Le deuxième roman de Carine Joaquim


«Les rêves échoués» de Carine Joaquim: cavale portugaise
L'écrivain Carine Joaquim © PASCAL ITO

Lectures et relectures d’été


Il y a trois personnages, finalement, dans Les Rêves échoués, le deuxième roman de Carine Joaquim édité à la Manufacture de livres: Clarisse, treize ans, bientôt quatorze qui veut se sauver; Tony, vingt ans qui va la sauver un moment et le Portugal d’où vient Tony qui va échouer à les sauver, l’un comme l’autre.

Parce que dans ce roman sur l’adolescence et ses révoltes logiques contre une classe moyenne asphyxiante et névrosée, contre une école qui ne croit plus en elle-même et une région parisienne, non-lieu par excellence (que Carine Joaquim nomme à peine), dans ce roman en colère donc, il s’agit bien de se sauver à tous les sens du terme.
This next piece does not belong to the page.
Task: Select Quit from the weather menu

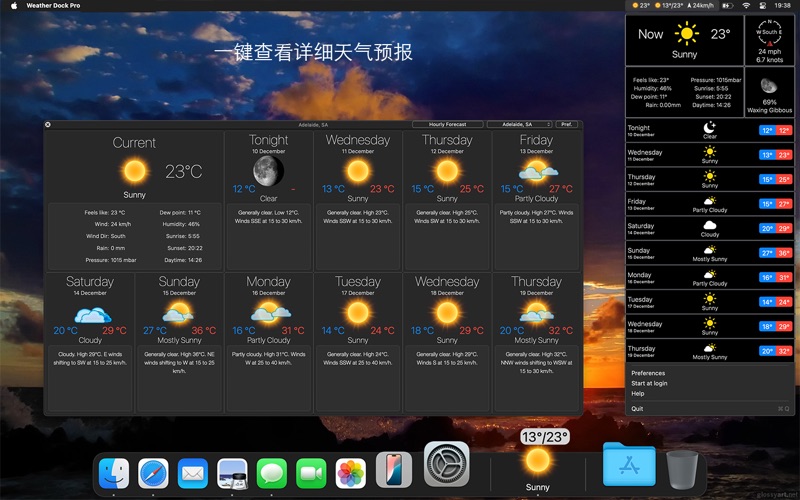Action: pos(637,408)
De fuir et de ressusciter, par l’amour si possible comme Don Pedro et la Reine morte dans les tombeaux d’Alcobaça que Tony fait visiter à Clarisse pendant leur cavale lusitanienne.  Carine Joaquim a d’ailleurs de bien jolies pages sur le Portugal, qui est aussi son pays d’origine, sur sa fraicheur atlantique, son aptitude à la mélancolie, ses rues blanches et sa relative bonne résistance à la puissance dissolvante du tourisme, sauf peut-être à Lisbonne, devenue hélas l’Ultima Thulé des retraités friqués.

Clarisse ou la révolte

C’est Clarisse qui prend en charge le récit dans Les Rêves échoués. Clarisse et ses parents séparés, Clarisse et sa révolte qui l’amène à se battre, insulter, devenir incontrôlable et mettre le feu à la voiture de sa prof de maths (j’ai eu la même envie en 4ème mais j’étais beaucoup moins courageux que Clarisse), Clarisse qui ne fait même pas partie des suspects habituels médiatiques, les « jeunes-des-cités ».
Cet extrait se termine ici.